Lab 1.2: Review the security services

Note

Estimated time to complete: 5 minutes

Lab environment access

If you have not yet visited the page Getting Started, please do so.

Tasks

• Click on Configuration > SSL Orchestrator > Services

Note

2 services are already running. In order to simplfy the lab architecture and to reduce the footprint, the Services are shared between both SSL orchestrators. In a real life, a customer would have different security devices per location.

Note

The Trend Micro TAP resource is a shared Security Service between Paris and Seattle. BIG-IQ will take care of the location tag in order to push the right network configuraiton to the right place. Palo Alto is only located in Seattle datacenter.

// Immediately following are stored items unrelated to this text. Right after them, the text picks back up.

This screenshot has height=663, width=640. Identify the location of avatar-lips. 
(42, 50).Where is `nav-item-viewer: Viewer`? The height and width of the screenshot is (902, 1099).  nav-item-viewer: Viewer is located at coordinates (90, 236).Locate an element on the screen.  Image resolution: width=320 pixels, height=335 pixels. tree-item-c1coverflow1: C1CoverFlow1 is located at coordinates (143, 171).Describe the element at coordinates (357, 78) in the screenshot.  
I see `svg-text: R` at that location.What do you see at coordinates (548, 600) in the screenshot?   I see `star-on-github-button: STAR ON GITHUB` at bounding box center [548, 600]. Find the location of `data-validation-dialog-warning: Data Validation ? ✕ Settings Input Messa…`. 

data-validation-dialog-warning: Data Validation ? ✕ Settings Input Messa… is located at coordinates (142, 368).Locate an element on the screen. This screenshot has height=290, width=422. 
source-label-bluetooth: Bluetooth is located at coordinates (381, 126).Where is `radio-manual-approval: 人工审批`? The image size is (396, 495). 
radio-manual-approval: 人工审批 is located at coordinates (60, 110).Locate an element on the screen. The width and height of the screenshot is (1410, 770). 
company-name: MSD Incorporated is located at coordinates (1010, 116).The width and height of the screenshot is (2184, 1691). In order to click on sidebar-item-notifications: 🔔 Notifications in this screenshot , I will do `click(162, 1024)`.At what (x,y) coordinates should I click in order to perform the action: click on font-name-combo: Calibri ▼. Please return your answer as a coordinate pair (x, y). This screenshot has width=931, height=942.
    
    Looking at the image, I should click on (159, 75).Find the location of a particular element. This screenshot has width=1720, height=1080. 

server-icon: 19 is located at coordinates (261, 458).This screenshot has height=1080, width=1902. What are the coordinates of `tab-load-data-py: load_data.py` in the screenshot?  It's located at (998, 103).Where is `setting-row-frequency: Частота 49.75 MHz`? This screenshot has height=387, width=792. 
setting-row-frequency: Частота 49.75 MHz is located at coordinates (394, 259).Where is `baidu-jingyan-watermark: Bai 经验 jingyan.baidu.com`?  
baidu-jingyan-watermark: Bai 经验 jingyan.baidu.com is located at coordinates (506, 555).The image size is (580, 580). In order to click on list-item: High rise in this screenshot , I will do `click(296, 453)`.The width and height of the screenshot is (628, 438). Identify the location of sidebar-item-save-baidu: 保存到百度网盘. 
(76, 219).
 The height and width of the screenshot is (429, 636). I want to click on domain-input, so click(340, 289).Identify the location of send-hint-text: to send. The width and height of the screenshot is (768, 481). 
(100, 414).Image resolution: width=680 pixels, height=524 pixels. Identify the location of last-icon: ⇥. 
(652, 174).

• Click on ssloS_Trend_TAP and then edit the service (click on the pencil icon)

Note

You can notice the location tag is Any. It means, BIG-IQ can push configuration to all SSLo (Paris and Seattle) regards this service. At the botton, you can notice the location specific configuration. Every SSLo can have a different network architecutre. In our lab, we created exactly the same interface names and VLAN names on both SSLo.

Note

In Paris DC, Trend is connected on port 1.5 and VLAN VLAN_TAP.

Note

In Seattle DC, Trend is connected on port 1.5 and VLAN VLAN_TAP.

Click Cancel.

• Click on ssloS_PAN_L3 and then edit the service (click on the pencil icon)

Note

You can notice the location tag is Seattle. It means, BIG-IQ can push configuration only to Seattle SSLo regards this service. At the botton, you can notice the location specific configuration. Every SSLo can have a different network architecutre.

Note

You can notice for the Network Configuration “Use Existing”. This is a result of the creation of the service. But when I created the service, I selected “Create New” and I specified the ports/IPs to use on SSLo in Seattle DC.